Linux is an operating system and it is the software on a computer that enables applications and the computer operator to access the devices on the computer to perform desired functions. The operating system (OS) relays instructions from an application to, for instance, the computer’s processor. The processor performs the instructed task, then sends the results back to the application via the operating system.

Linux is very similar to other operating systems, such as Windows and OS X, but unlike them, Linux is an open operating systems.

Since its inception in 1991, Linux has grown to become a force in computing, powering everything from the New York Stock Exchange to mobile phones to supercomputers to consumer devices.

As an open operating system, Linux is developed collaboratively, meaning no one company is solely responsible for its development or ongoing support. Companies participating in the Linux economy share research and development costs with their partners and competitors. This spreading of development burden amongst individuals and companies has resulted in a large and efficient ecosystem and unheralded software innovation.
Over 1,000 developers, from at least 100 different companies, contribute to every kernel release.

Where is Linux?

One of the most noted properties of Linux is where it can be used. Windows and OS X are predominantly found on personal computing devices such as desktop and laptop computers. Other operating systems, such as Symbian, are found on small devices such as phones and PDAs, while mainframes and supercomputers found in major academic and corporate labs use specialized operating systems such as AS/400 and the Cray OS.

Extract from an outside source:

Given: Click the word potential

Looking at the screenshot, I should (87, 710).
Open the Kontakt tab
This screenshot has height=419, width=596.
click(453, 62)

Linux, which began its existence as a server OS and has become useful as a desktop OS, distributions may be specialized for different purposes including: computer architecture support, embedded systems, stability, security, localization to a specific region or language, targeting of specific user groups, support for real-time applications, or commitment to a given desktop environment.

Furthermore, some distributions deliberately include only free software. Currently, over three hundred distributions are actively developed, with about a dozen distributions being most popular for general-purpose use.

Linux is a widely ported operating system kernel. The Linux kernel runs on a highly diverse range of computer architectures: in the hand-held ARM-based iPAQ and the mainframe IBM System z9, System z10; in devices ranging from mobile phones to supercomputers.

Specialized distributions exist for less mainstream architectures. The ELKS kernel fork can run on Intel 8086 or Intel 80286 16-bit microprocessors, while the µClinux kernel fork may run on systems without amemory management unit. The kernel also runs on architectures that were only ever intended to use a manufacturer-created operating system, such as Macintosh computers (with both PowerPC and Intel processors), PDAs, video game consoles, portable music players, and mobile phones.

There are several industry associations and hardware conferences devoted to maintaining and improving support for diverse hardware under Linux, such as FreedomHEC.